Put every line of the entries below into a Markdown table with two columns, Row and Text. Number the rows in order and leave out blank lines.

++++++++++

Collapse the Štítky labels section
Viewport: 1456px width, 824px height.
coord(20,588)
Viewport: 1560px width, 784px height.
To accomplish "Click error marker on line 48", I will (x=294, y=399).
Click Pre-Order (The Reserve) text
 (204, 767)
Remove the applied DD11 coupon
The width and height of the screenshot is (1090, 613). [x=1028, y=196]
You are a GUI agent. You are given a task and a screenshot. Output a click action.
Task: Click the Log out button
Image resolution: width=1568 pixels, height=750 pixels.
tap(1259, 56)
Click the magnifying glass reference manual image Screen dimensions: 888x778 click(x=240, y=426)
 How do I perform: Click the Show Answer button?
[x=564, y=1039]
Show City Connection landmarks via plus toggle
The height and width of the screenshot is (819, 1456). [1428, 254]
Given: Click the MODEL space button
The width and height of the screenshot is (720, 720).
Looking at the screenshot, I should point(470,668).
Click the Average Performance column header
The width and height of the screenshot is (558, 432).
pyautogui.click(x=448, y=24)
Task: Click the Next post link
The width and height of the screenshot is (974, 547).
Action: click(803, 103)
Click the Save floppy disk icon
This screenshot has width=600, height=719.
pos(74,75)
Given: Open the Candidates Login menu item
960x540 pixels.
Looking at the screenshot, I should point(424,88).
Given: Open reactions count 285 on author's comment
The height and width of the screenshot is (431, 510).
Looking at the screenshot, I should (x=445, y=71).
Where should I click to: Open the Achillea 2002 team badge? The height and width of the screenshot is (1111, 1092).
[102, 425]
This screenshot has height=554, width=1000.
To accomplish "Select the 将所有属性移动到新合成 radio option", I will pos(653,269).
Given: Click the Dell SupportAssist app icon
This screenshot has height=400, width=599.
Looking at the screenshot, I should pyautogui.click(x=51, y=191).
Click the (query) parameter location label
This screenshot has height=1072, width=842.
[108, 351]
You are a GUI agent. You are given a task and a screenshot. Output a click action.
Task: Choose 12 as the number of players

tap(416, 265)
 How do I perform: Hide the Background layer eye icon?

++++++++++

- **ANSWER**
| Row | Text |
|---|---|
| 1 | Collapse the Štítky labels section |
| 2 | Viewport: 1456px width, 824px height. |
| 3 | coord(20,588) |
| 4 | Viewport: 1560px width, 784px height. |
| 5 | To accomplish "Click error marker on line 48", I will (x=294, y=399). |
| 6 | Click Pre-Order (The Reserve) text |
| 7 |  (204, 767) |
| 8 | Remove the applied DD11 coupon |
| 9 | The width and height of the screenshot is (1090, 613). [x=1028, y=196] |
| 10 | You are a GUI agent. You are given a task and a screenshot. Output a click action. |
| 11 | Task: Click the Log out button |
| 12 | Image resolution: width=1568 pixels, height=750 pixels. |
| 13 | tap(1259, 56) |
| 14 | Click the magnifying glass reference manual image Screen dimensions: 888x778 click(x=240, y=426) |
| 15 |  How do I perform: Click the Show Answer button? |
| 16 | [x=564, y=1039] |
| 17 | Show City Connection landmarks via plus toggle |
| 18 | The height and width of the screenshot is (819, 1456). [1428, 254] |
| 19 | Given: Click the MODEL space button |
| 20 | The width and height of the screenshot is (720, 720). |
| 21 | Looking at the screenshot, I should point(470,668). |
| 22 | Click the Average Performance column header |
| 23 | The width and height of the screenshot is (558, 432). |
| 24 | pyautogui.click(x=448, y=24) |
| 25 | Task: Click the Next post link |
| 26 | The width and height of the screenshot is (974, 547). |
| 27 | Action: click(803, 103) |
| 28 | Click the Save floppy disk icon |
| 29 | This screenshot has width=600, height=719. |
| 30 | pos(74,75) |
| 31 | Given: Open the Candidates Login menu item |
| 32 | 960x540 pixels. |
| 33 | Looking at the screenshot, I should point(424,88). |
| 34 | Given: Open reactions count 285 on author's comment |
| 35 | The height and width of the screenshot is (431, 510). |
| 36 | Looking at the screenshot, I should (x=445, y=71). |
| 37 | Where should I click to: Open the Achillea 2002 team badge? The height and width of the screenshot is (1111, 1092). |
| 38 | [102, 425] |
| 39 | This screenshot has height=554, width=1000. |
| 40 | To accomplish "Select the 将所有属性移动到新合成 radio option", I will pos(653,269). |
| 41 | Given: Click the Dell SupportAssist app icon |
| 42 | This screenshot has height=400, width=599. |
| 43 | Looking at the screenshot, I should pyautogui.click(x=51, y=191). |
| 44 | Click the (query) parameter location label |
| 45 | This screenshot has height=1072, width=842. |
| 46 | [108, 351] |
| 47 | You are a GUI agent. You are given a task and a screenshot. Output a click action. |
| 48 | Task: Choose 12 as the number of players |
| 49 | tap(416, 265) |
| 50 |  How do I perform: Hide the Background layer eye icon? |